Sanctions-hit Iraq will sign a deal "soon" to set up a free trade zone with Egypt as part of wider moves towards removing tarrifs in the Arab world, government newspapers said on Saturday.

Egyptian Prime Minister Atef Ebeid, who was quoted making the announcement, gave no details on the bilateral deal, but Arab League sources said last week that Egypt, Iraq and Libya intended to set up a trilateral free trade zone.

Lebanon borrows $400m eurobonds

Lebanon raised 400 million dollars in four-year eurobonds Thursday, the first major financial transaction by Prime Minister Rafiq Hariri since he formed his government at the end of October, Minister of Finance Fuad Saniora said on Friday.

Saniora said the government raised 100 million dollars more than it had initially expected.

The financial institutions, J.P. Morgan and Credit Suisse-First Boston, loaned the money at a 9.5 per cent interest rate, 4.1 percentage points higher than the standard US market rate, said Saniora.

The cash injection will help Lebanon restructure its public debt, of which 65 per cent is shouldered by Lebanese banks, 25 per cent by Middle Eastern banks and 10 per cent by European institutions.

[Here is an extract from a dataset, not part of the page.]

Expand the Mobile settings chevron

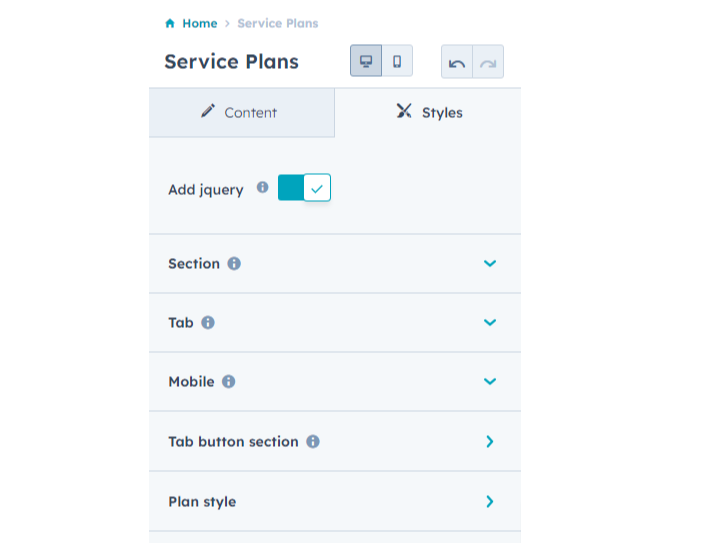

Lebanon, Iraq agree to reopen oil pipeline

Lebanon and Iraq have agreed to reopen their oil pipeline via Syria which had been shut for 20 years, Finance Minister Fouad Siniora was quoted as saying on Friday.

The Lebanese daily Al-Mustaqbal, affiliated with Prime Minister Rafik Al-Hariri, quoted Siniora as saying Lebanon and Iraq had reached a "preliminary agreement" to reopen the pipeline which stretches between Kirkuk in northern Iraq and the port city of Tripoli in northern Lebanon.

Siniora, at a news conference after a one-day visit to Baghdad, also said Lebanon was working to boost its economic cooperation with Iraq within the UN oil-for-food programme.

He said the Syrian part of the pipeline between Kirkuk and Homs in Western Syria had already been repaired.

Syria, Iraq and Lebanon were in talks to rehabilitate the pipeline between Homs and Tripoli, he said.

Yemen sees new era

Yemeni President Ali Abdullah Saleh said on Thursday his country's relations with its rich northern neighbour Saudi Arabia were set for a major improvement that would include joint oil projects.

Saleh was speaking a day after the Saudi-Yemeni Cooperation Council (SYCC) held its first meeting in 13 years on Wednesday and announced that Saudi Arabia had agreed to reschedule Yemen's $331 million debts to it and extend $300 million in fresh loans.

Sainsbury's to pull out of Egypt

British retailer Sainsbury's, which opened its first supermarkets in Egypt last January, has decided to pull out of the Egyptian market and sell its shares to an Egyptian investor, the state-owned daily Al-Gomhuriya said in its Sunday issue.

Sainsbury's-Egypt, a company where 20 per cent of the capital is held by partner Arab Group, opened 114 chains in a year in the Greater Cairo area.